The case highlights that, when determining whether a duty to take reasonable care to avoid causing pure economic loss exists, courts will focus on the ‘vulnerability’ of the plaintiff, which will be informed by its sophistication, the nature of the relevant contractual arrangements, and whether the parties have already agreed a liability regime.
Brookfield entered a contract with the registered proprietor of the land and property developer, Chelsea Apartments Pty Ltd (Chelsea), to build apartments. In accordance with the relevant statutory scheme, the Corporation was created, and the common property of the apartments was vested in the Corporation as manager and agent for the owners . Chelsea had the rights to direct the operation of the Corporation. The Corporation had no contractual relationship with Brookfield. The Act imposed a statutory duty upon the Corporation to properly maintain the common property and keep it in a state of good and serviceable repair. This duty did not depend on whether someone else was to blame for the common property being other than in a state of good and serviceable repair.
Subsequently, Chelsea entered a Master Agreement with the Stockland Group, pursuant to which the apartments were to be leased to Park Hotel and operate collectively as a serviced apartment hotel under the “Holiday Inn” brand. Under the leases, Park Hotel was to acquire Chelsea’s rights to direct the operation of the Corporation.
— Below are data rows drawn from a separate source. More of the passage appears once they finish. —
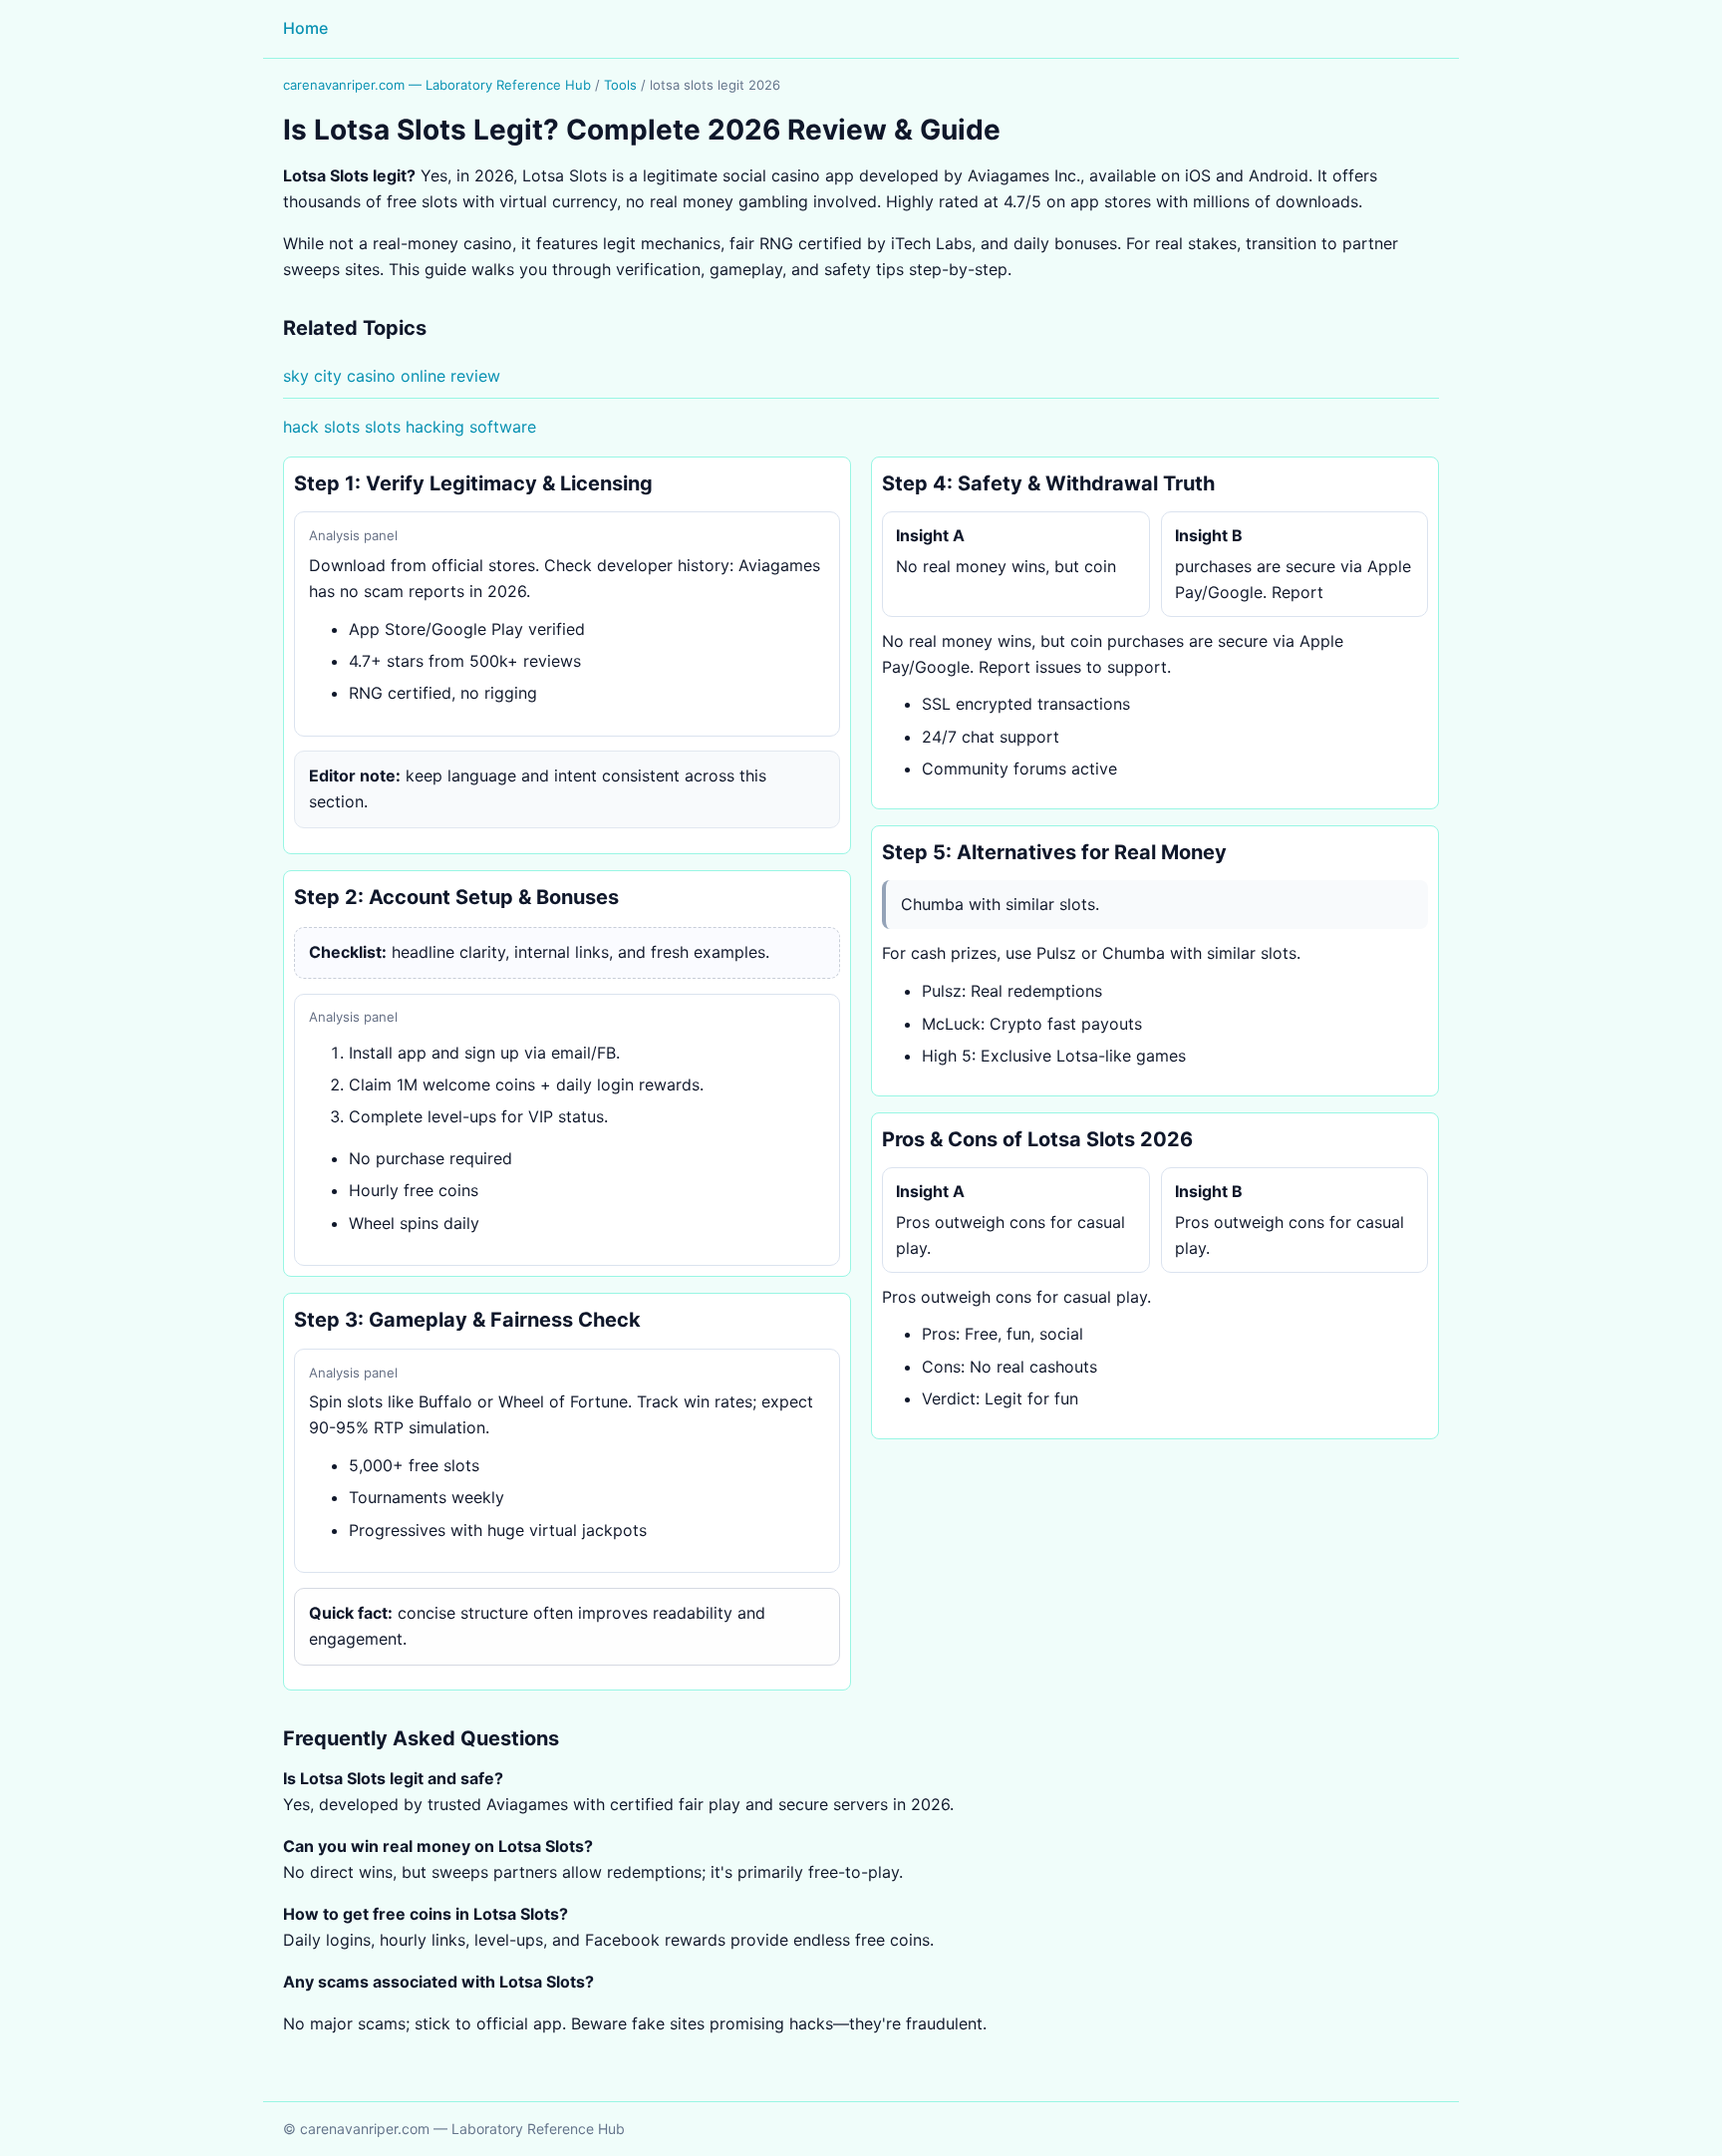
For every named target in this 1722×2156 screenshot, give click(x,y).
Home (305, 28)
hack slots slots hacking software (409, 427)
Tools (620, 85)
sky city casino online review (391, 376)
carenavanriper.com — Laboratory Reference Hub (437, 85)
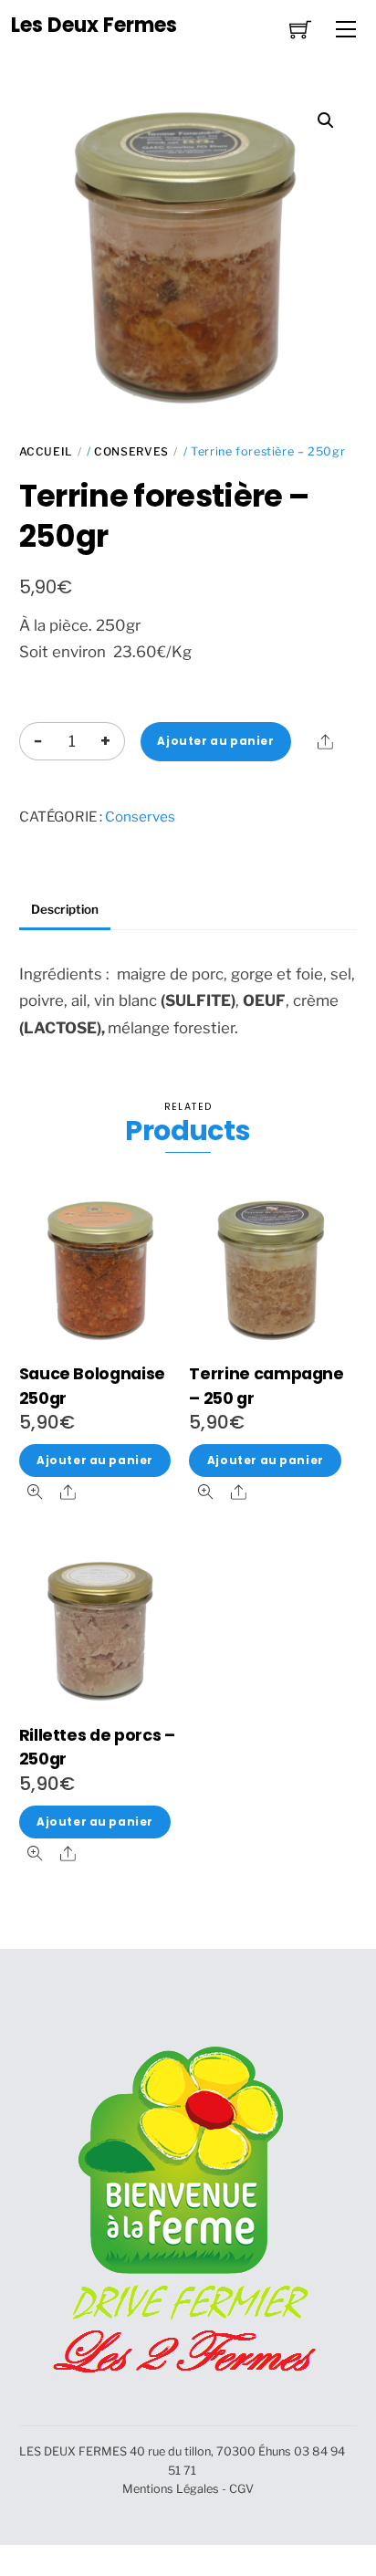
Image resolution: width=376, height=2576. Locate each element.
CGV (241, 2489)
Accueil (45, 451)
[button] (325, 120)
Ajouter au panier (215, 741)
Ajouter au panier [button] (95, 1460)
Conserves (131, 451)
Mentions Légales (170, 2489)
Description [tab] (65, 909)
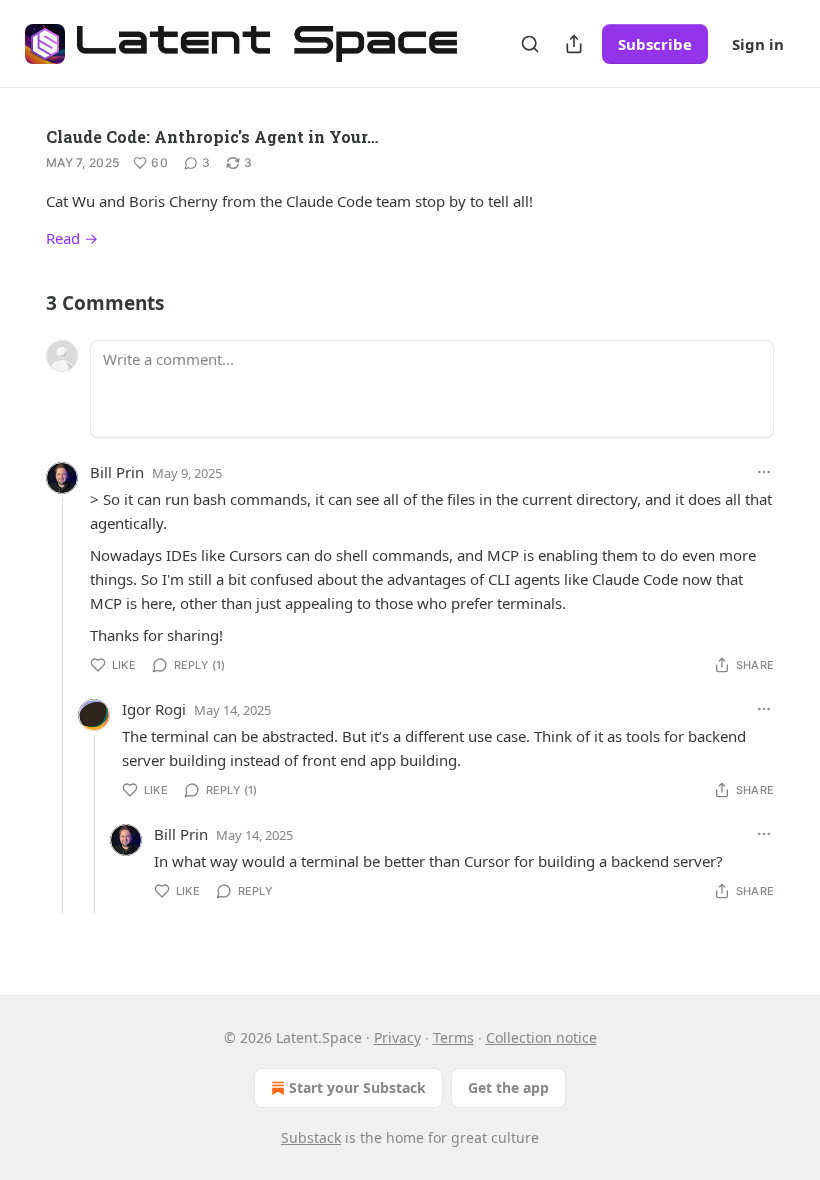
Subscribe (655, 44)
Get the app (508, 1087)
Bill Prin (117, 472)
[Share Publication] (574, 44)
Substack (311, 1137)
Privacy (397, 1037)
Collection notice (541, 1037)
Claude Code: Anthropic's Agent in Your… (212, 136)
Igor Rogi (154, 709)
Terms (453, 1037)
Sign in (758, 44)
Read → (72, 238)
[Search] (530, 44)
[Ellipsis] (764, 472)
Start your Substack (357, 1087)
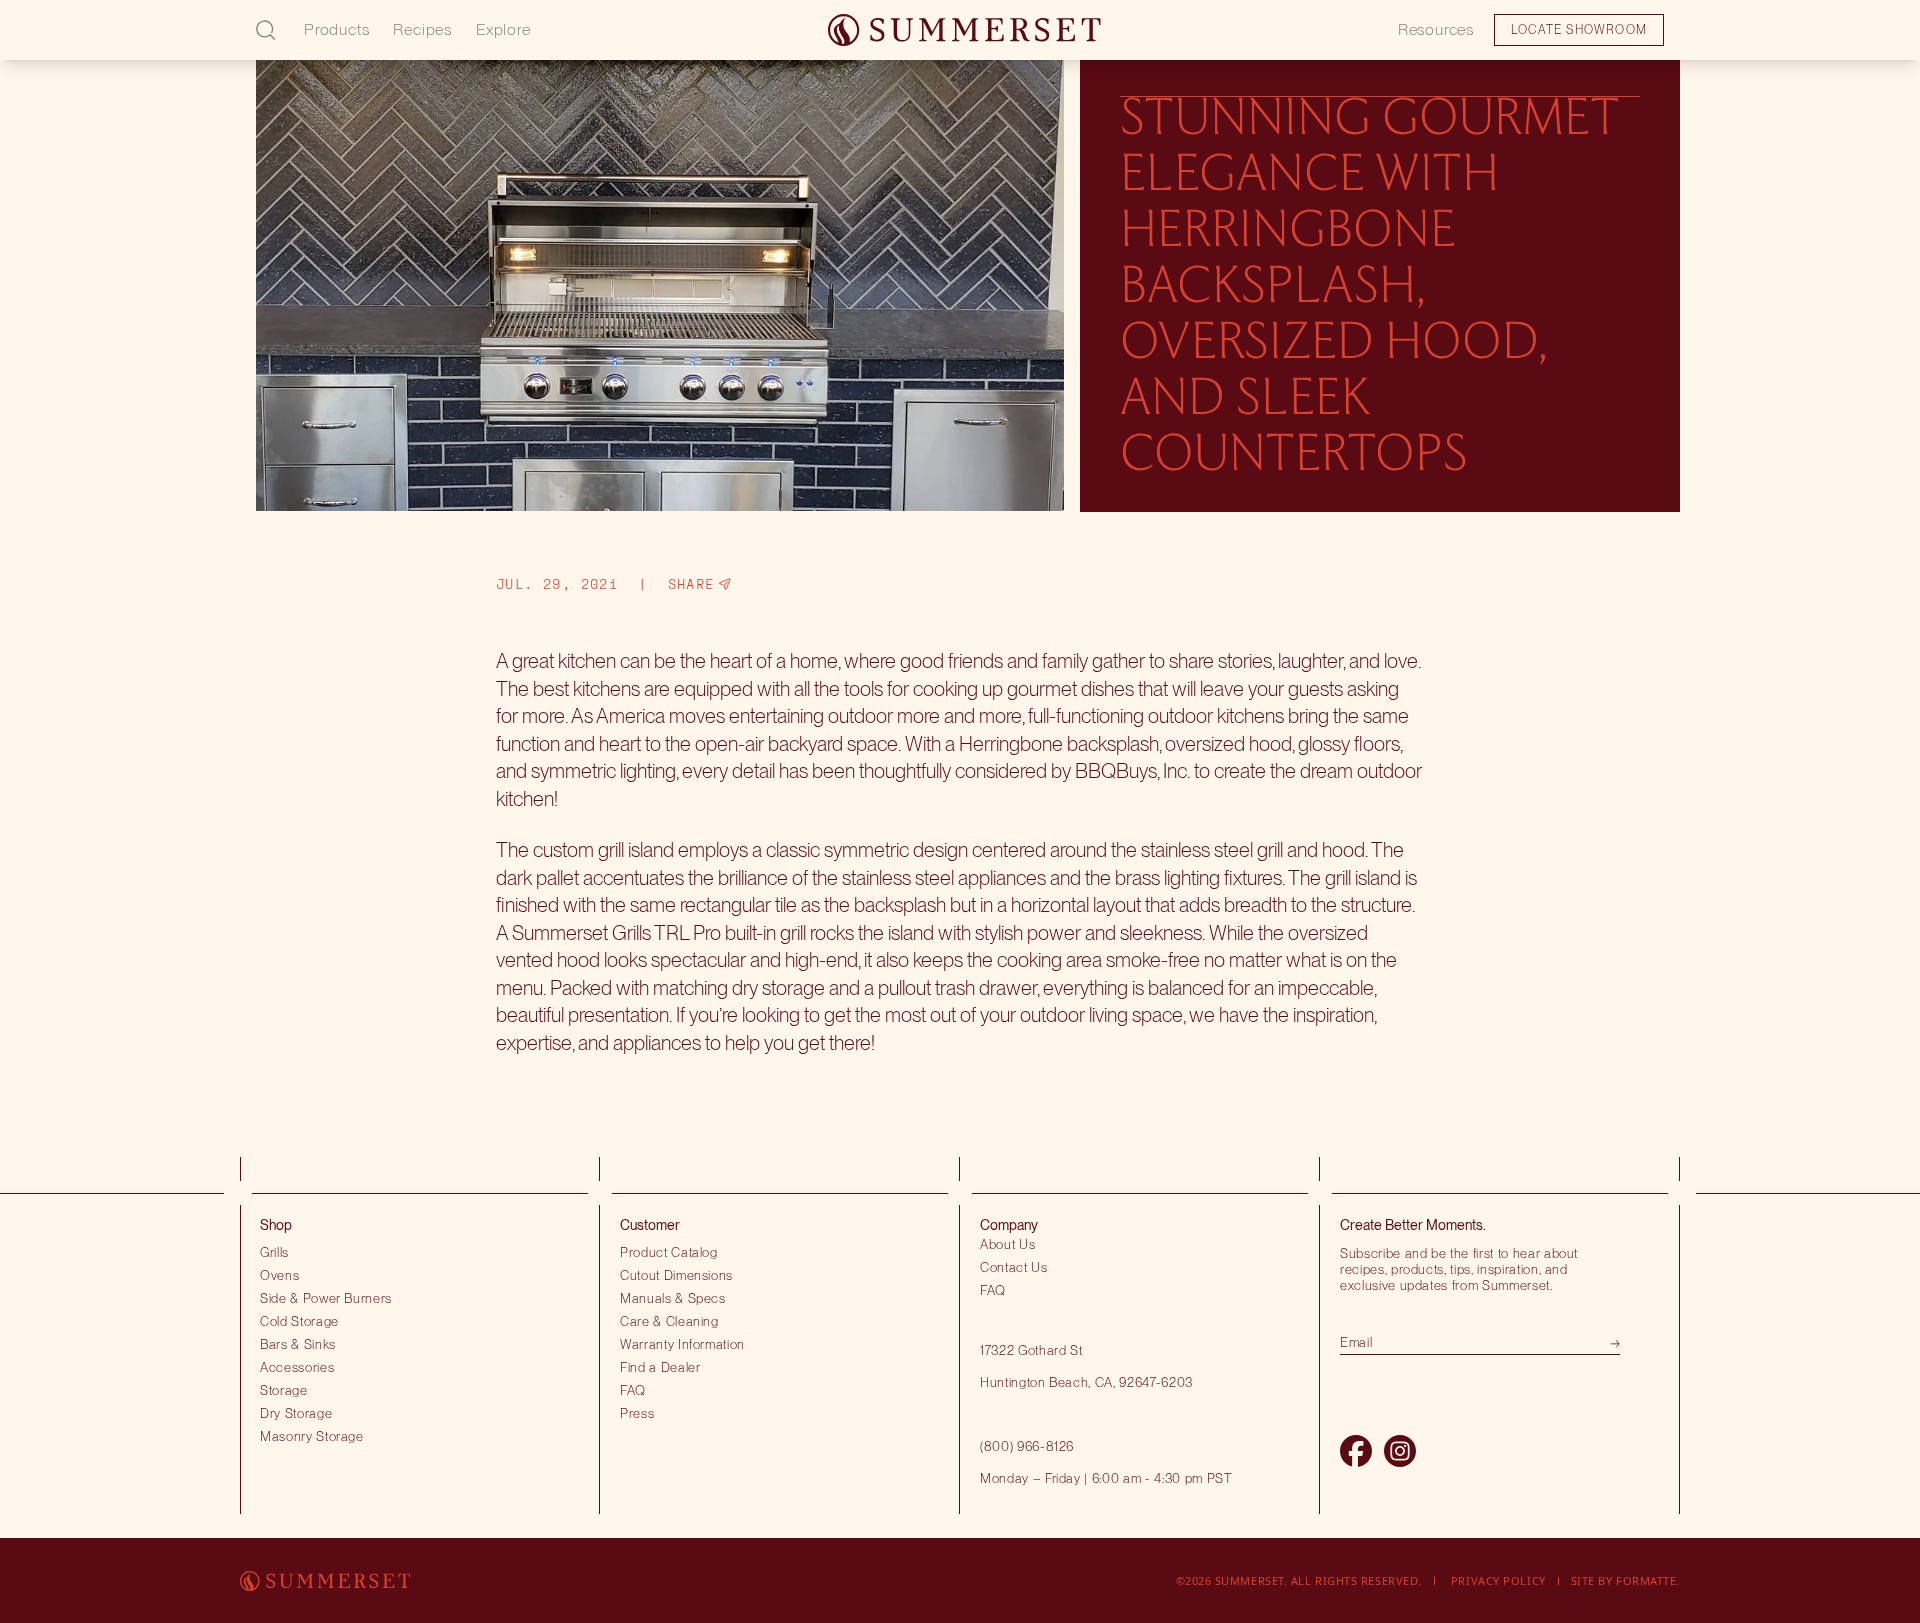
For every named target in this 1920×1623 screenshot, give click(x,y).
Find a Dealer (660, 1367)
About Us (1007, 1244)
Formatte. (1648, 1580)
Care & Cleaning (669, 1321)
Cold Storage (299, 1321)
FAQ (633, 1390)
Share (691, 584)
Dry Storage (296, 1413)
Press (637, 1413)
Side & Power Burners (326, 1298)
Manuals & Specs (673, 1298)
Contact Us (1014, 1267)
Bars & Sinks (298, 1344)
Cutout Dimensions (676, 1275)
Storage (284, 1390)
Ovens (279, 1275)
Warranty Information (682, 1344)
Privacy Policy (1498, 1580)
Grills (274, 1252)
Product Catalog (669, 1252)
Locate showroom (156, 44)
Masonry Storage (312, 1436)
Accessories (297, 1367)
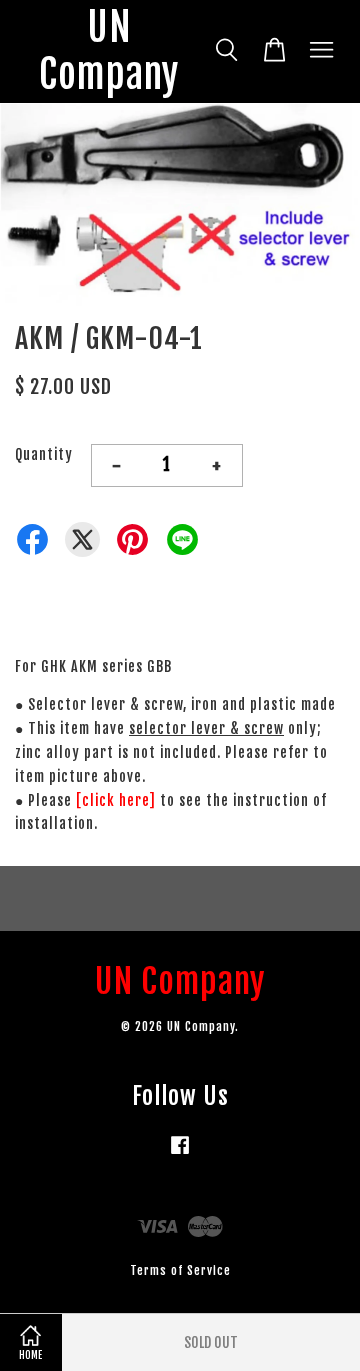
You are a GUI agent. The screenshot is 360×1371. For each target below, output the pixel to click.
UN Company (109, 51)
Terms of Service (180, 1270)
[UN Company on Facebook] (180, 1154)
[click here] (116, 800)
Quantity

The Corporation subsequently identified latent defects in the building. The Corporation claimed that, notwithstanding any duty of care owed to Chelsea, Brookfield was also obliged to take reasonable care to avoid the Corporation suffering economic loss. The Corporation claimed that Brookfield breached this duty, and sued for the cost of rectifying the latent defects
The Court confirmed that, in determining whether there is liability for pure economic loss arising from negligence, the correct approach is to consider whether the relationship between the parties warrants the imposition of a duty of care. Such a duty will be limited to circumstances where the relationship between the parties can be characterised as one of close proximity, reliance and assumption of risk. Central to the imposition of such a duty is the notion of one party being vulnerable to another: Perre v Apand Pty Ltd  HCA 36; Hedley Byrne & Co v Heller & Partners Ltd  AC 465; Wyong Shire Council v Shirt  HCA 12.
The High Court acknowledged that the Corporation relied on the builder to do its work properly and could not check the quality of the builder’s work. However, it emphasised that the notion of vulnerability (essential to establishing a duty of care) is concerned with whether the plaintiff is able to protect itself from the defendant’s want of reasonable care.
The developer, and the apartment purchasers, had the benefit of contracts that entitled them to have defects in the building remedied. Thus, French CJ (with whom the court agreed) concluded that they were able to protect themselves against any lack of care by Brookfield. Accordingly, Brookfield did not owe a duty to the Corporation to avoid causing it pure economic loss. To impose such a duty would have been to modify the contractually agreed liability regime.
The High Court’s decision highlights the importance of ensuring construction contracts are drafted clearly and comprehensively. As the scope to impose common law duties to avoid causing pure economic loss is limited, parties to contracts must ensure they are adequately protected by their contractual arrangements.